Odzyskiwanie energii podczas zjazdu z góry może być w samochodzie elektrycznym nie tyle miłym dodatkiem, co wręcz jednym z kluczowych elementów wartym uwzględnienia podczas planowania wycieczki w górzyste rejony. Niektóre auta BEV odzyskują naprawdę wiele… podczas gdy inne mocno w tej kwestii rozczarowują. Niemiecki ADAC przeprowadził na ten temat interesujący test.
W górę i w dół
Aby uzyskać miarodajne warunki pomiarowe, badacze najpierw pojechali w góry – odwiedzili Kesselberg pomiędzy Kochel a Walchensee. Dokładnie spisali parametry tamtejszej liczącej 5,5 kilometra trasy, w tym jej nachylenie. Odtworzyli je potem w centrum testowym. Wszystko po to, by na wynik nie wpływały czynniki zewnętrzne, takie jak pogoda, wiatr czy ruch drogowy. Auta przejeżdżały trasę w górę, a potem w dół – z odcinkami do dziesięciu procent nachylenia.
Jakie modele sprawdzano? Była to Dacia Spring Extreme 65 (moc 33 kW, 1180 kg masy własnej, napęd na przód), Tesla Model Y Performance (387 kW, 2186 kg, napęd AWD), BMW i7 xDrive 60 (400 kW, 2830 kg, AWD). Wzięto więc pod uwagę auta różnych klas.
Duże zużycie, duży odzysk
Według pomiarów ADAC, Dacia Spring zjeżdżając z góry odzyskała 35 procent energii zużywanej pod górę, Tesla – 40 procent, a BMW – aż 50 procent. Różnice wynikają przede wszystkim z masy auta i mocy. Lekki Spring z małym akumulatorem ładuje się jadąc w dół z mocą maksymalnie 15,9 kW. Tesla Model Y osiąga 52,7 kW, a BMW i7 – aż 55,1 kW. To wartość, której Dacia… nie osiąga nawet na stacji ładowania. Dacia zużywa średnio 9,65 kWh/100 km na całej trasie testowej (czyli podczas wjazdu i zjazdu), Tesla 15,57 kWh/100 km, a BMW 16,54 kWh/100 km. Pod względem zużycia energii elektrycznej sprawa się więc odwraca – mimo najgorszego wyniku przy rekuperacji, Spring jest mimo wszystko najbardziej ekonomiczny.

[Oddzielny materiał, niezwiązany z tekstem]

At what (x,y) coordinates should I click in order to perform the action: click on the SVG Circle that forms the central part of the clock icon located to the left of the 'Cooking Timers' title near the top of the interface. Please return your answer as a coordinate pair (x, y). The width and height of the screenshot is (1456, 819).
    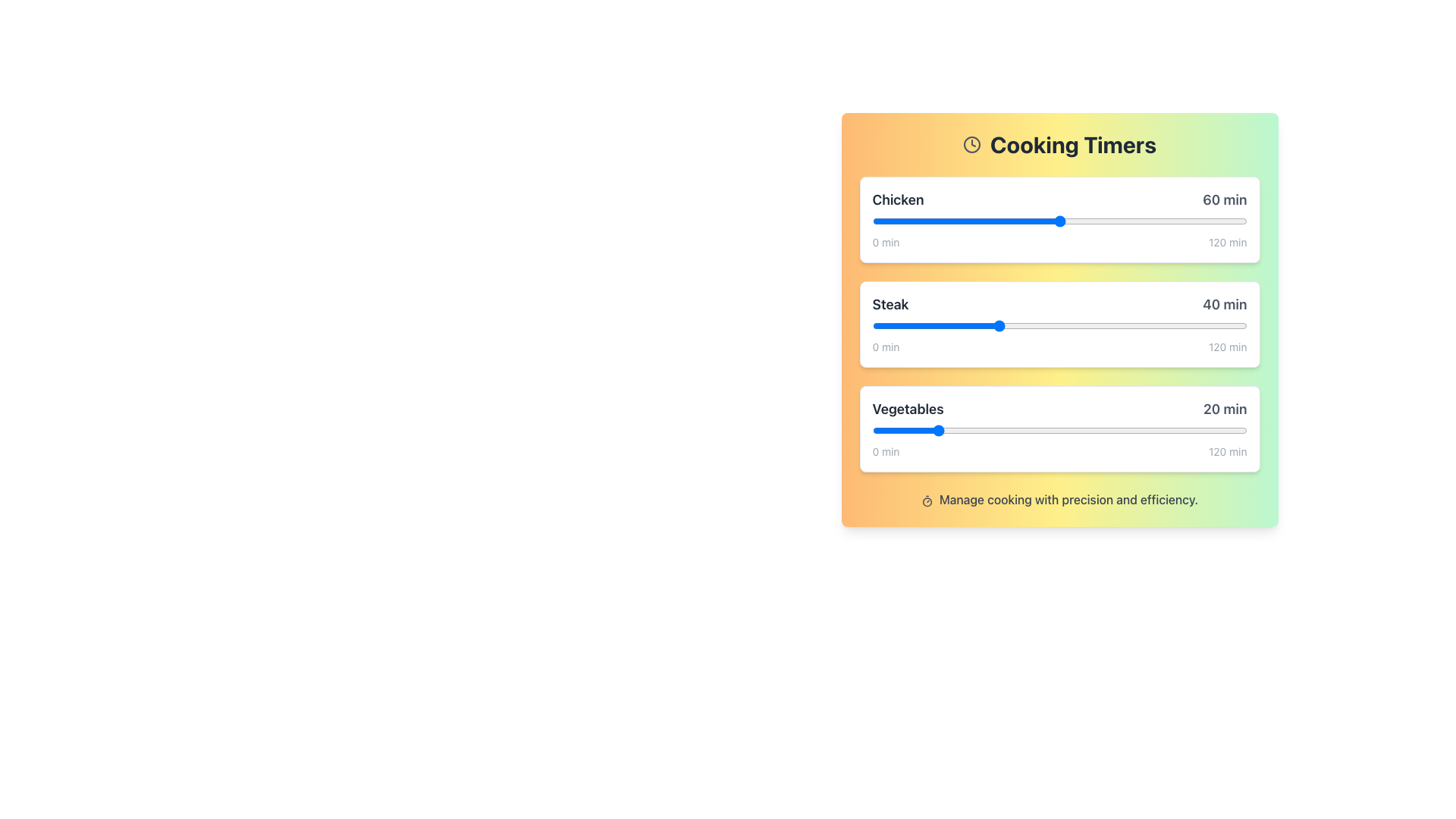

Koreańczycy w czołówce rekuperacji
ADAC prezentuje także dane Green NCAP dotyczące rekuperacji. Tutaj nie mówimy już o pomiarach imitujących jazdę w górach. Pod uwagę brane są rezultaty z pomiaru w cyklu WLTP. Zbadano 19 aut EV w identycznych warunkach (23 stopnie Celsjusza, nie do końca naładowany akumulator). Zwycięzcą tej konkurencji okazał się samochód Nio ET7 100 khW, który średnio odzyskał 31 proc. zużytej energii. Drugie miejsce zajął Hyundai Ioniq 6 77,4 kWh (29 procent odzyskanej energii). Dobrze wypadł także Volkswagen ID.5 (26 procent), a kolejne miejsca zajęły takie auta, jak BMW i4 eDrive 45, XPeng G9 Long Range i Tesla Model S (po 24 procent). Tesla Model 3 odzyskała 23 procent – tyle samo, co Audi Q4 e-tron 50. Najsłabiej wypadła Dacia Spring (9 procent). Cupra Born 58 kWh odzyskała 16 procent, co sprawiło, że uplasowała się na drugim miejscu od końca.
Miasto zwiększa zasięgi
Średnio, wszystkie testowane auta odzyskują 22 procent energii. Najwięcej energii (średnio 33 procent) odzyskiwanych jest na miejskim etapie próby WLTP. Nawet najgorszy pojazd w badaniu wciąż w mieście odzyskuje 15 procent. Poza miastem wydajność rekuperacji wynosi średnio 21 proc., a na autostradzie (z maksymalną prędkością 130 km/h) tylko 12 procent. Im więcej hamowania, tym lepszy odzysk energii – oto jeden z wniosków płynących z badań ADAC i Green NCAP. Wie o tym każdy, kto jechał autem elektrycznym. Zużycie w trasie potrafi czasami niemiło zaskoczyć.